Two days after their combative face-off at a town-hall-style debate, President Barack Obama and Mitt Romney took a break from the acrimony to poke fun at each other and themselves at a New York charity roast.
“You may have noticed I had a lot more energy in our second debate. I felt really well rested after the nice long nap I had in the first debate,” Obama said last night at the 67th annual Alfred E. Smith Memorial Foundation Dinner, a gala at Manhattan’s Waldorf Astoria hotel.
The candidates, wearing white tie and tails for the event, sat on either side of their host, New York Cardinal Timothy M. Dolan, president of the U.S. Conference of Catholic Bishops.

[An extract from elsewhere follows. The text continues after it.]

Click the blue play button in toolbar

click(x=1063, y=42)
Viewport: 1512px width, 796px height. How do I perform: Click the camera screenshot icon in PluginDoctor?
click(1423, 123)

Republican presidential nominee Romney joked about his own wealth.
“A campaign can require a lot of wardrobe changes: blue jeans in the morning perhaps, a suit for a lunch fundraiser, a sport coat for dinner,” he said. “But it’s nice to finally relax and to wear what Ann and I wear around the house.”
The event, hosted by the Catholic Archdiocese of New York, honors the state’s former Democratic governor and this year raised $5 million for poor children. In 1928, Smith was the first Roman Catholic presidential nominee of a major party, losing to Republican Herbert Hoover.
In keeping with the event’s history of political wit, Romney, 65, invoked the Republican Party’s criticism that Obama wants to redistribute the nation’s wealth.
“We’re down to the final months of the president’s term,” he said. “As President Obama surveys the Waldorf banquet room with everyone in white tie and finery, you have to wonder what he’s thinking: ‘So little time, so much to redistribute.’”
Obama, 51, responded in kind: “Earlier today, I went shopping at some stores in Midtown. I understand Governor Romney went shopping for some stores in midtown.”
Obama also recalled his days as a student in the city, strolling through Central Park, saying he “loved to go to old Yankee Stadium, the house that Ruth built.”
“Although he didn’t really build that,” Obama said poking fun at his own comment in a speech in July that Republicans seized upon as denigrating small-business owners.
“If you’ve got a business, you didn’t build that,” Obama said at the time.
The president also said he and his rival share some similarities, including unusual names.
“Mitt is his middle name. I wish I could use my middle name,” Obama said, referring to his middle name of Hussein.
The dinner has been a customary stop for politicians for decades. By tradition, presidential candidates share the dais, teasing their rivals and mocking themselves.
Romney also took aim at the media, saying the headlines he expects to see after the event include, “Obama embraced by Catholics; Romney dines with rich people.”
Obama’s attendance comes at a time when his relations with the Catholic Church are frayed. The administration decided earlier this year that women who work for religious-affiliated hospitals and universities must be provided access to free contraception through their health insurance, even while the law exempts churches and other religious institutions.
In an Aug. 14 posting on the archdiocese blog, Dolan wrote that he received “stacks of mail protesting the invitation to President Obama (and by the way, even some objecting to the invitation to Governor Romney).”
Civility and Patriotism
Dolan wrote that the dinner is intended to be “an evening of friendship, civility, and patriotism, to help those in need, not to endorse either candidate,” and is in keeping with the church’s promotion of dialogue.
Other attendees included Democratic Senator Charles Schumer of New York, New York Mayor Michael Bloomberg, who isn’t affiliated with either political party, Democratic New York Governor Andrew Cuomo and Blackstone Group LP Chairman Stephen Schwarzman.
Romney and Obama concluded their remarks by exchanging compliments.
“Our 44th president has many gifts and a beautiful family that would make any man proud,” Romney said.
Obama returned the praise, saying of Romney: “I admire him very much as a family man and loving father, and those are two titles that will always matter more than any political ones.”